X

Cloud computing's dual identity

As a term, it has increasingly come to be a rallying point for where computing is headed.

Gordon Haff
Gordon Haff is Red Hat's cloud evangelist although the opinions expressed here are strictly his own. He's focused on enterprise IT, especially cloud computing. However, Gordon writes about a wide range of topics whether they relate to the way too many hours he spends traveling or his longtime interest in photography.
Gordon Haff
2 min read

Last week's virtual version of the roaming CloudCamp conference was a good opportunity to check the pulse of cloud computing's evolution.

It struck me that we continue to see two very different groups of attendees at events such as this.

One is the "clouderati," the vendors involved with cloud computing in some form or another, and sophisticated users who grok cloud computing and its implications for their organization. This crowd is so past definitional debates and analogies to the electrical grid. They just want to get on with specific issues--such as dealing with audit requirements in a world where you increasingly can't just walk into a datacenter and point to the physical server where an application is running.

The other group is still a bit fuzzy on the general concept. Does cloud computing just mean Amazon Web Services? Where does software as a service fit? Is it just a load of hype? Is it safe?

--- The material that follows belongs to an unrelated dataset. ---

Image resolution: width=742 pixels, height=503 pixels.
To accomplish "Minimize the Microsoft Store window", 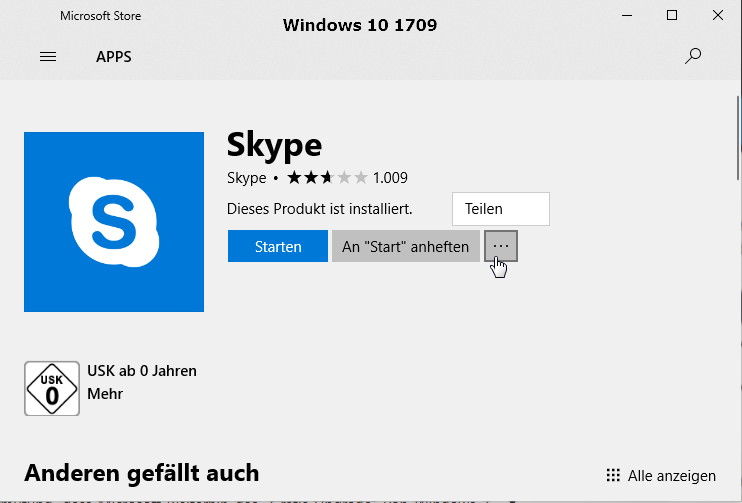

It's not hard to understand why there is a fair bit of confusion. Cloud computing has become a sort of blanket term for where computing is going. Think of it as a synonym for "computing.next." It represents a shift to an operational model in which applications don't live out their lives on a specific piece of hardware and in which resources are more flexibly deployed than was the historical norm.

Cloud computing is therefore not a single technology or even a single approach but rather a collection of technologies and approaches that collectively represent the direction that computing is headed. I see nothing wrong with this. Many of the benefits espoused for these new approaches to computing are genuine. To the degree that "cloud computing" offers a convenient rallying point to get users headed there, that seems for the good.

But specific things are easier to grapple with than general paradigms. And cloud computing started life as something fairly narrow as articulated in author Nick Carr's The Big Switch. (The irony is that, not only is the cloud computing concept bigger than the Big Switch concept of a few, huge mega-service providers, it now seems unlikely that the degree of centralization and fundamental change in economic model envisioned by Carr will happen any time soon.) Whereas today, we see cloud computing used sometimes to mean computing.next and sometimes to mean a specific technology approach that someone is either promoting or denigrating.

Cloud computing incorporates and makes use of many individual sharply-defined techs of course. But, increasingly, think of the broad term as applying to a way of thinking about computing rather than the specifics of how it's done.